Leto : « L’été ». L’été russe, dans ses contrées nordiques, est bref et explosif, chaud et sujet aux orages. L’été musical du film de Kirill Serebrennikov ressemble bien à l’été russe. La chanson qui donne son titre au film le dit : « Un jour en vaut deux, la nuit vaut une heure – c’est l’été – Quatre-vingt-douze jours » [1].
Le film
C’est l’été 1981. Des jeunes gens au bord d’une plage, les filles dansent, les garçons boivent, tout le monde s’amuse, parle musique, hors de tout contrôle. On finit nu dans la nuit autour d’un feu de joie. Il y a là, déjà, beaucoup de grâce, une grâce qui irriguera tout le film, y compris sa langue [2] et ses moments de violence. On fume des Biélomorkanal [3] (cigarettes de tabac noir équipées d’un embout de carton), la vie est belle : libre, semble-t-il.

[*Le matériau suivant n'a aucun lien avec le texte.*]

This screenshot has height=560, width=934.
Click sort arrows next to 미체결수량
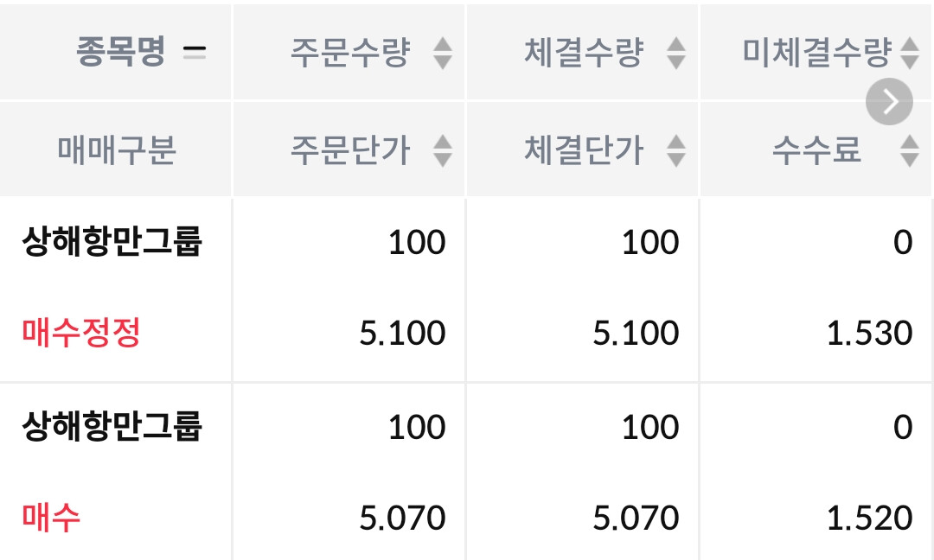click(909, 54)

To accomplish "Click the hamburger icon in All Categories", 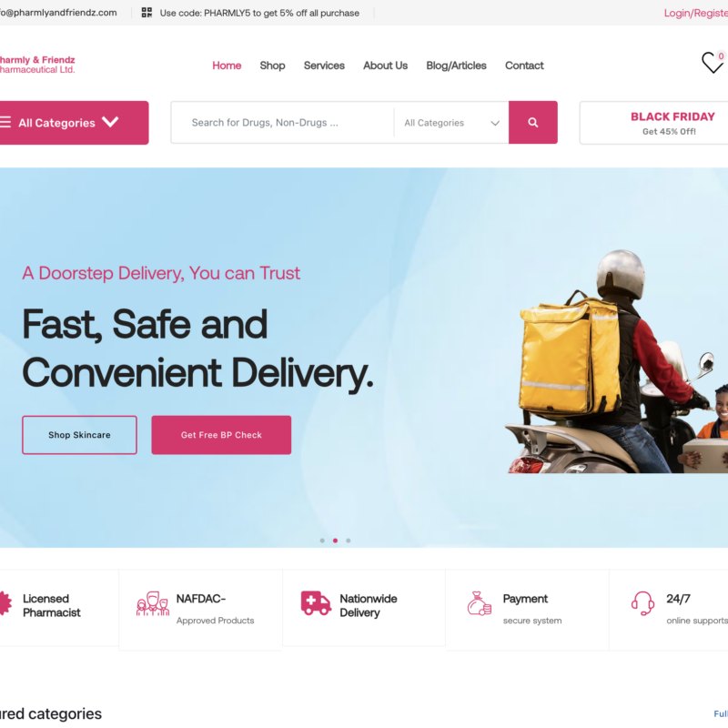I will click(5, 122).
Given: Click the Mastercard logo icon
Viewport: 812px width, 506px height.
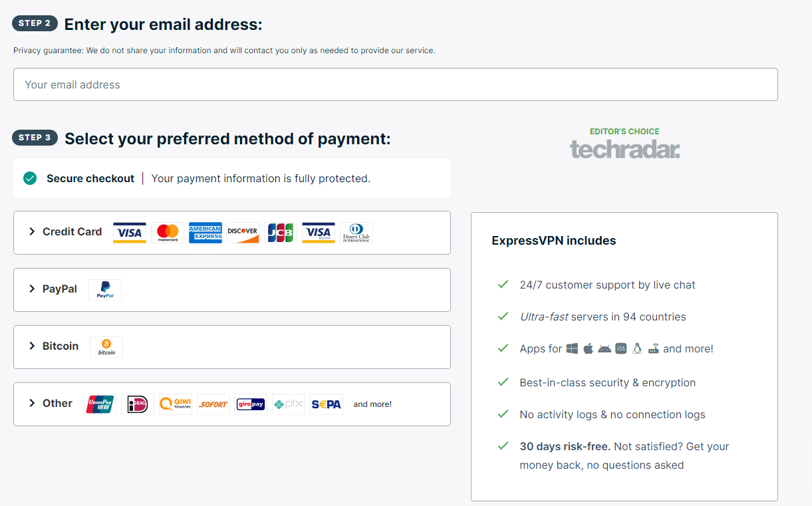Looking at the screenshot, I should pos(168,233).
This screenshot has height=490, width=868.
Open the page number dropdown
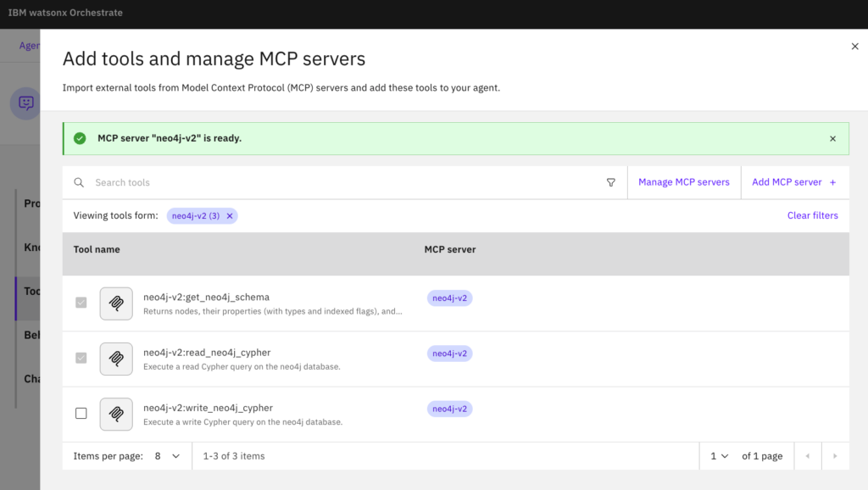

Deux jeunes musiciens rejoignent le groupe, offrant une bouteille de vin moldave au « sachant » en matière de musique occidentale, Mike Naoumenko, amateur de Dylan, T-Rex, Lou Reed ou Blondie (Mike n’est pas un prénom franchement russe, au mieux une adaptation de Mikhaïl !). Mike, leader d’un groupe de rock de Leningrad, « Zoopark », est marié à Natalia et père du petit Génia (Eugène). C’est un homme paradoxalement tranquille et très « rock » ; il connaît l’anglais, lit la presse musicale « de l’ennemi de l’Ouest », traduit toutes les chansons qu’il peut dans de petits cahiers qu’il archive scrupuleusement, et s’entoure d’une bande de copains prompts à la fête. Victor Tsoï, musicien débarqué de Lettonie (alors soviétique), est admis dans la bande et s’installe dans la « communauté ».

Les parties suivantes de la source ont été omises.